## About this exercise
Starting at the line that contains "Where should I", transcribe each line exactly through the end of the data below, and skip any pictures.

--- START ---

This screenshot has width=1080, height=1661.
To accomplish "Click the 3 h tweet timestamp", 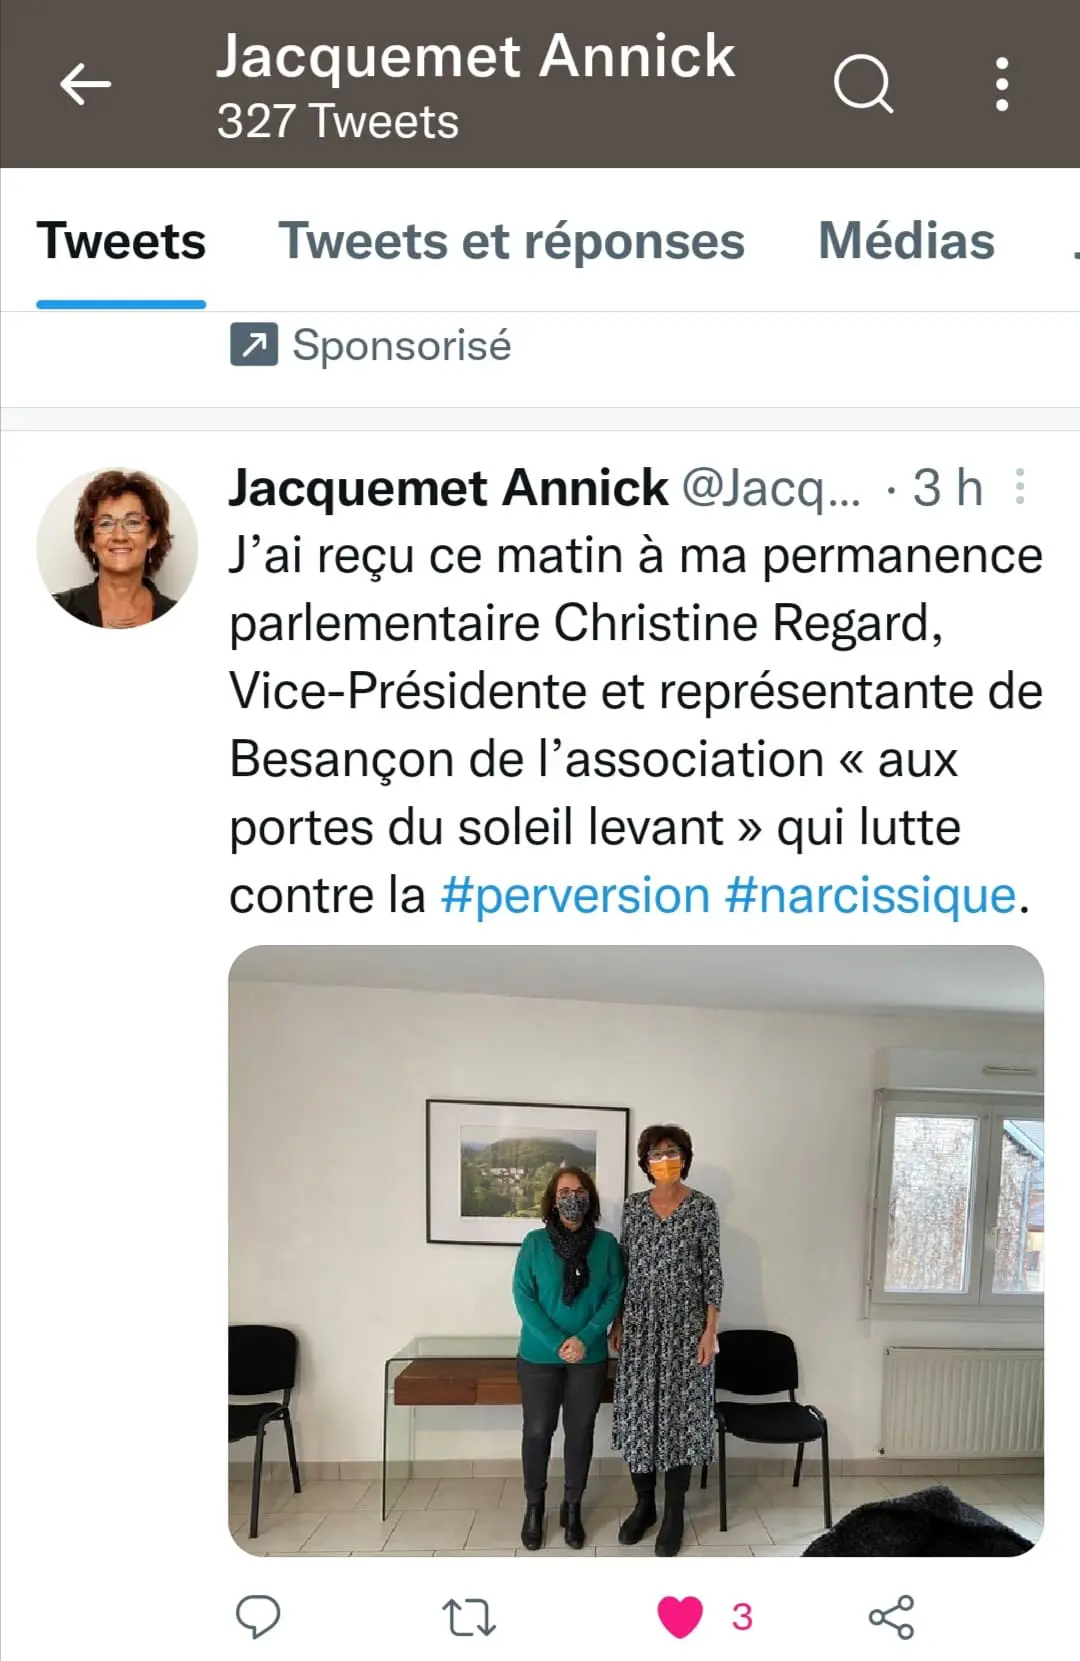I will [x=947, y=488].
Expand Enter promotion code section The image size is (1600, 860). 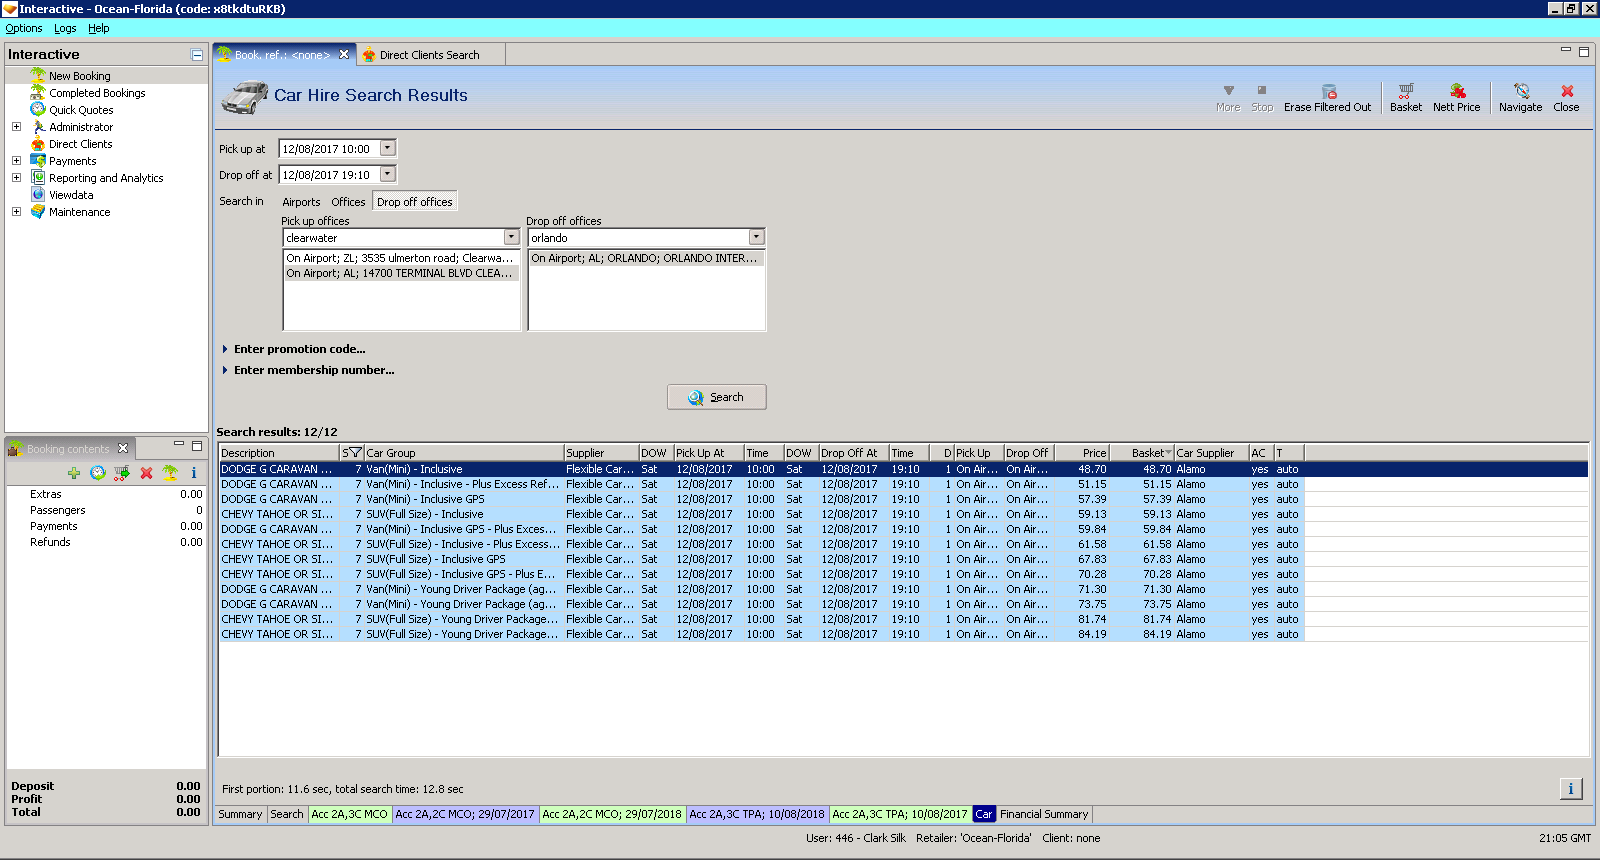tap(299, 349)
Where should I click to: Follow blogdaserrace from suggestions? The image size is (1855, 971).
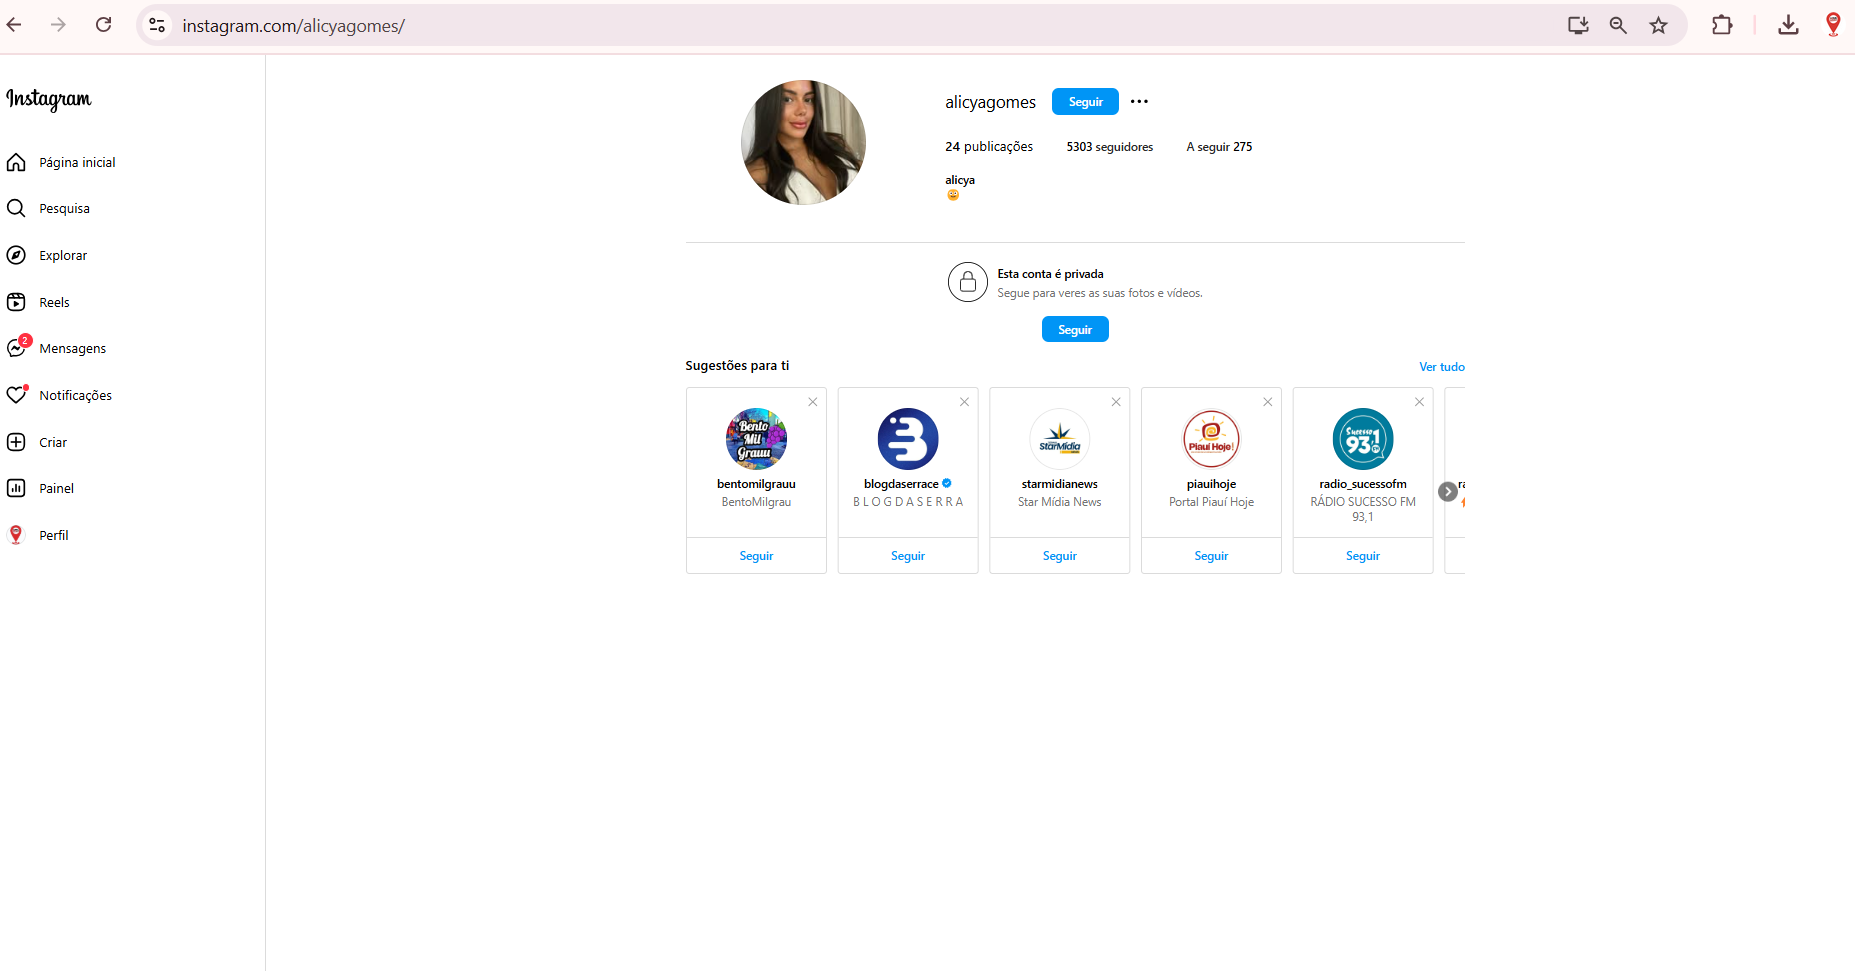pos(907,556)
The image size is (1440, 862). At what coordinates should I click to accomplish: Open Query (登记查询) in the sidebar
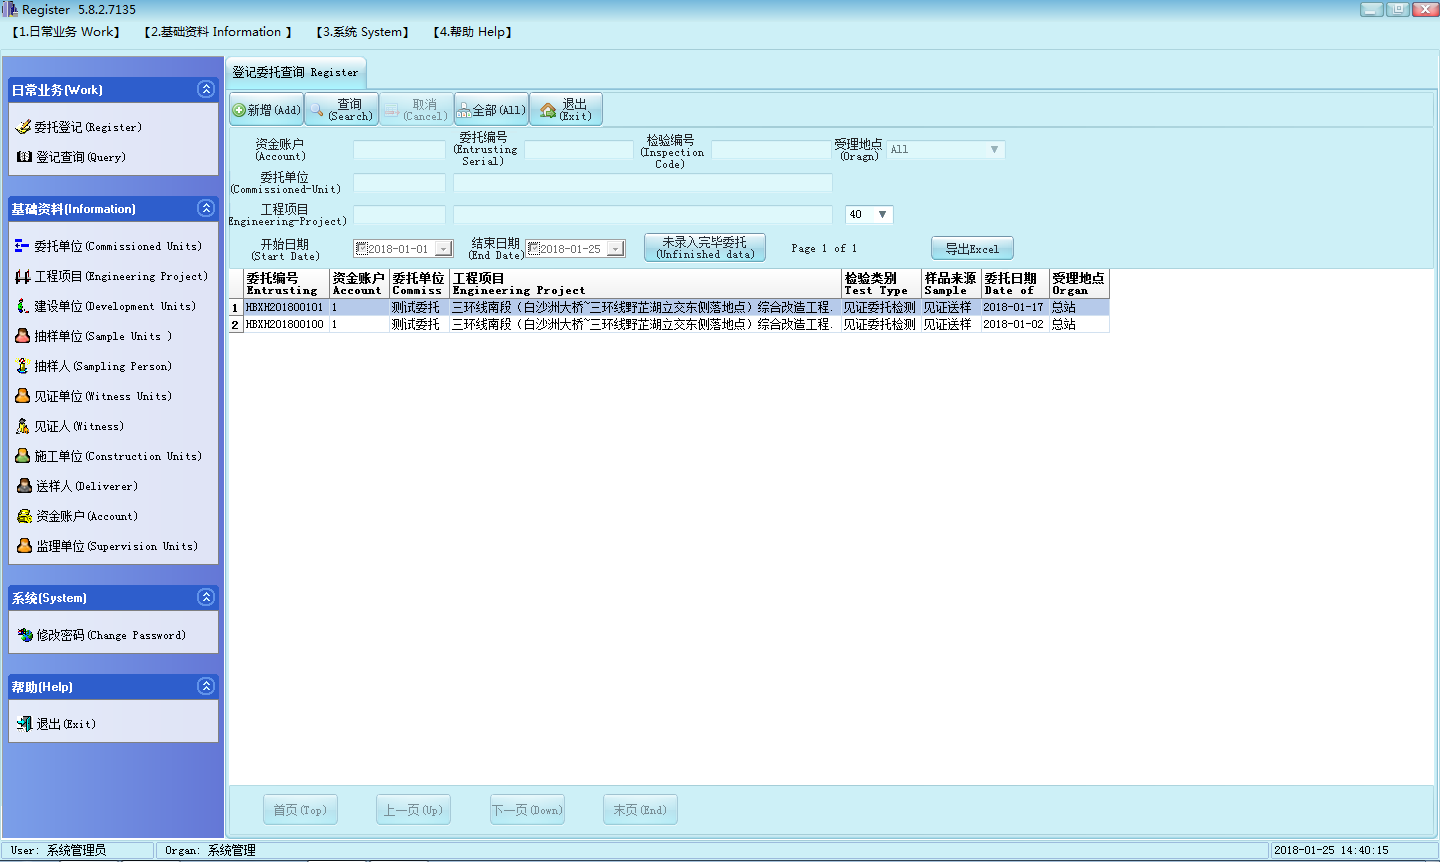tap(80, 157)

--- END ---

## Solution below
Where should I click to: Follow blogdaserrace from suggestions? The image size is (1855, 971).
pos(907,556)
The image size is (1440, 862). At what coordinates should I click to accomplish: Open Query (登记查询) in the sidebar
tap(80, 157)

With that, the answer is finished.